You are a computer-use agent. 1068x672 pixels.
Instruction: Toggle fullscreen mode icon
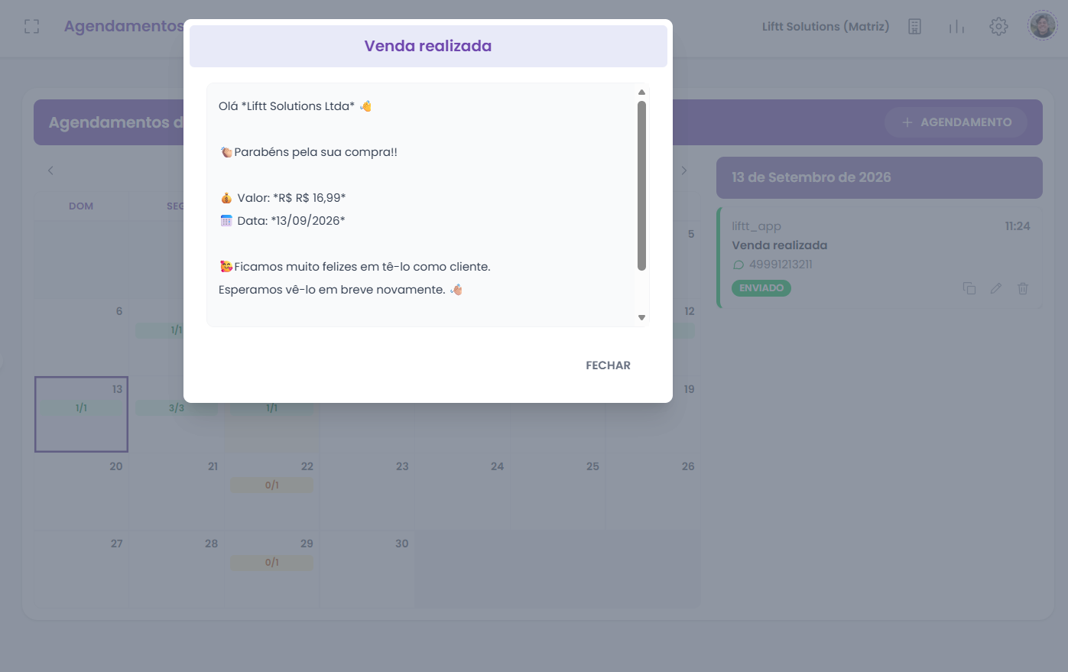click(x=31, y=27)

* * *

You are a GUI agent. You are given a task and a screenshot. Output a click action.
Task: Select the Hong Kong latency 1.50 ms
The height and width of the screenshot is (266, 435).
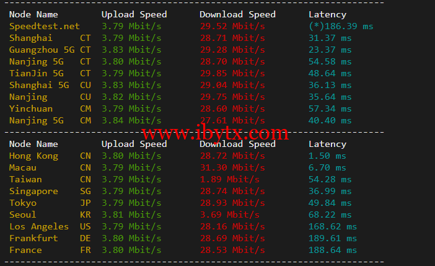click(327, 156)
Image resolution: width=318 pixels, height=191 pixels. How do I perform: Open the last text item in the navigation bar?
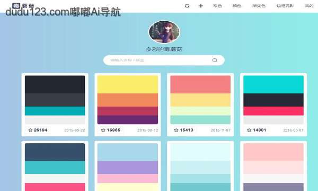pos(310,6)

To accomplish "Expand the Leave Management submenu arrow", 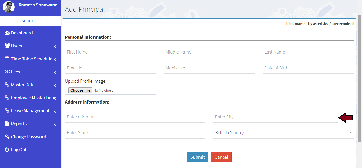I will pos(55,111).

--

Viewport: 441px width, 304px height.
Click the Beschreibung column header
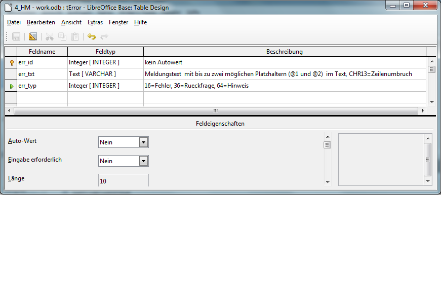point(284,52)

Goal of the exercise ->
Each line above that contains the word "agent" should be returned.

Task result ->
You are a computer-use agent. 1068x672 pixels.
You are a GUI agent. You are given a task and a screenshot. Output a click action.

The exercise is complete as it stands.